Hiding behind kids

By 
  • May 4, 2007
Children are the latest hot marketing tool, used not just to sell sugar-coated cereal to Mom, but also to pry open wallets by appeals to the heart from a wide assortment of public lobby groups.
After all, who can argue with anything to do with helping children? They are attack proof.

Yet we must be careful to discern the difference between helping children and helping those who appear to advocate on their behalf. They are not always the same thing.

A recent Child Health Summit in Ottawa featured a bevy of professional child advocates who plumped for more government involvement on behalf of children. They cheered on Sir Albert Aynsley-Green, the Child Commissioner for England, who unsurprisingly advocated cloning his position in Canada. The same conference called for government acceptance of a proposed Child and Youth Health Charter, which sets out the rights of children to “reach their full potential, growing up happy, healthy, confident and secure,” according to a Globe and Mail report.

In the same week, the Senate human rights committee pulled out that hoary chestnut about spanking, once again calling for a legal ban on it along with all forms of capital punishment. The report also backed the appointment of a child commissioner to stand up for what it called the “silenced citizens.”

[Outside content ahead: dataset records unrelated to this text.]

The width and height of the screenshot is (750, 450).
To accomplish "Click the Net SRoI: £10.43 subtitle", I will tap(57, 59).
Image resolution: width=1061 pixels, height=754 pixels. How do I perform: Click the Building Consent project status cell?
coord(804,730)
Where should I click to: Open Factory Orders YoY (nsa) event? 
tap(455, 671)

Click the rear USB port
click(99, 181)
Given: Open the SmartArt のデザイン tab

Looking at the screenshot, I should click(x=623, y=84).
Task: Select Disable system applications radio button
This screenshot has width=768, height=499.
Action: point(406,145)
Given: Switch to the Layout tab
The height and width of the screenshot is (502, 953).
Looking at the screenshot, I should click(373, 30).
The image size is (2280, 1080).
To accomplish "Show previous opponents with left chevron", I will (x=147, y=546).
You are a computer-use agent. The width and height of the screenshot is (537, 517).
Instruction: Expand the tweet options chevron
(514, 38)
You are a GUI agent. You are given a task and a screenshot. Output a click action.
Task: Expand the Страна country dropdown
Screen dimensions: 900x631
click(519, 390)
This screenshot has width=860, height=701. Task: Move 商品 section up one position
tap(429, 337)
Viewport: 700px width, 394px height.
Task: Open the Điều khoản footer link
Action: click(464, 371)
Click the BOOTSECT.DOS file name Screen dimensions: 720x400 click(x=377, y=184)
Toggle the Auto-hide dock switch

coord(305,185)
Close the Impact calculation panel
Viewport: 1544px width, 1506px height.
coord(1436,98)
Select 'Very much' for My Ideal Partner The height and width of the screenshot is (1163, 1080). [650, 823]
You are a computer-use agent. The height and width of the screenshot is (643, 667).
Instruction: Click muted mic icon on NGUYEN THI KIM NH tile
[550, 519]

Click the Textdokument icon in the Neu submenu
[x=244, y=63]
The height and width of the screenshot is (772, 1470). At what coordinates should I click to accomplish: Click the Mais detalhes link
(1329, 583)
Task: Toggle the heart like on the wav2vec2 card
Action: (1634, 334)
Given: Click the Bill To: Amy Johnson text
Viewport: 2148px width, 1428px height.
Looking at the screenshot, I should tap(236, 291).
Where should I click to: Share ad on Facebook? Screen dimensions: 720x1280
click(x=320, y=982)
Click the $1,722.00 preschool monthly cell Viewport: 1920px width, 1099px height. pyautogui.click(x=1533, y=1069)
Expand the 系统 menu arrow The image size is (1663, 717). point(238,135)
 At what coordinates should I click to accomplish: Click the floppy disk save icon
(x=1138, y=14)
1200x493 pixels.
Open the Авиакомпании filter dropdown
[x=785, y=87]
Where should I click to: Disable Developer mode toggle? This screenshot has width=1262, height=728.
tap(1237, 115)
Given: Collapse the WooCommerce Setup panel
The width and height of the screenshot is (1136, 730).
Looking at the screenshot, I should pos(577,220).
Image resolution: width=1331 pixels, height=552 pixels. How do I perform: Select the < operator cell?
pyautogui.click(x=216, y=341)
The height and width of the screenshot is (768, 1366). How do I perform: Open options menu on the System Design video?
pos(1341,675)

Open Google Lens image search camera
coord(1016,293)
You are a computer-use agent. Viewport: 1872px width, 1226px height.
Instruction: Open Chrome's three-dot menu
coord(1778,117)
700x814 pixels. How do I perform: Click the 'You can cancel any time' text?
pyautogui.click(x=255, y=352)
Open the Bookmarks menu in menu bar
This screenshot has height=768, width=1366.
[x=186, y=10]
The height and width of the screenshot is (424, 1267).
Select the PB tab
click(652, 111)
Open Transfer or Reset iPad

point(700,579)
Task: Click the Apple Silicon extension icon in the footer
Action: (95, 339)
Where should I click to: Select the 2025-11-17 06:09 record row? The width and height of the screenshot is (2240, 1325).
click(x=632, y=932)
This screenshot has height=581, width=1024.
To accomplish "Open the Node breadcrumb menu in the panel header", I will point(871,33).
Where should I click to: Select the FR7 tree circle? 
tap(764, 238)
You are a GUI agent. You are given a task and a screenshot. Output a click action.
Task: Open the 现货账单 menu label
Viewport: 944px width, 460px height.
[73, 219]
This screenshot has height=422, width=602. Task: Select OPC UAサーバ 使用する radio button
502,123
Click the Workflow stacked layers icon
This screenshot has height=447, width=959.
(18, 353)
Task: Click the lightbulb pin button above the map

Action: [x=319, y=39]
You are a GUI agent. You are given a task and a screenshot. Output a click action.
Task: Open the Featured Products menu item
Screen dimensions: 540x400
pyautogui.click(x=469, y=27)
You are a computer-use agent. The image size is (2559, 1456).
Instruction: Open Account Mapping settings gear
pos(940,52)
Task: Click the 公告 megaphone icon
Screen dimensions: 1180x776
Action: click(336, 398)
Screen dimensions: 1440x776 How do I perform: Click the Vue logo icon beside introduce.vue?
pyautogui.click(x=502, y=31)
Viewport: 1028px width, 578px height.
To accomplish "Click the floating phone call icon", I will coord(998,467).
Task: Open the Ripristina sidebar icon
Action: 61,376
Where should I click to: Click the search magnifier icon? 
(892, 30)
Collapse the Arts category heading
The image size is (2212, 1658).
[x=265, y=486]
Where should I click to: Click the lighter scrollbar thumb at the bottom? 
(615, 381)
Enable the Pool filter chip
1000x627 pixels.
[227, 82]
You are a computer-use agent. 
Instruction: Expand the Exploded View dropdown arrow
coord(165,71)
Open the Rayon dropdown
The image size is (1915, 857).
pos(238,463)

Let’s set aside for a moment the fact that government, and most of Canada’s elite opinion makers, condone the ongoing destruction of the country’s most silent citizens — the unborn. Rest assured that no Senate committee is advocating on their behalf. Even beyond that, however, there are reasons to be skeptical about this sudden fondness for children. It’s not that children do not face problems here in Canada. They do. Indicators show that Canada ranks 21 out of 29 in infant mortality in countries in the Organization for Economic Co-operation and Development. We rank 22nd in youth suicide, 19 out of 20 for obesity, 22 out of 26 for child poverty.

The problem is that the proposed solution does little for these problems. With their government-heavy and rights-dominated proposals, the whole tenor of the Senate report and the Child Health Summit proposals appears to make villains out of the real people in need — families.

Children are not born into societies. They are born into families. Their problems are their families’ problems. Tragically, parents can get themselves into predicaments where they inflict harm on their children. Yet to create a climate of suspicion of parents is to once again attack the very health of families in society.

Instead of a child charter, why not a family charter? Why not have advocates urging governments to pass family friendly policies that support and nourish the development of mature and healthy marriages whose members can raise their children in secure and stable environments? In a contest over who can be trusted more to have children’s welfare at heart, parents beat governments hands down.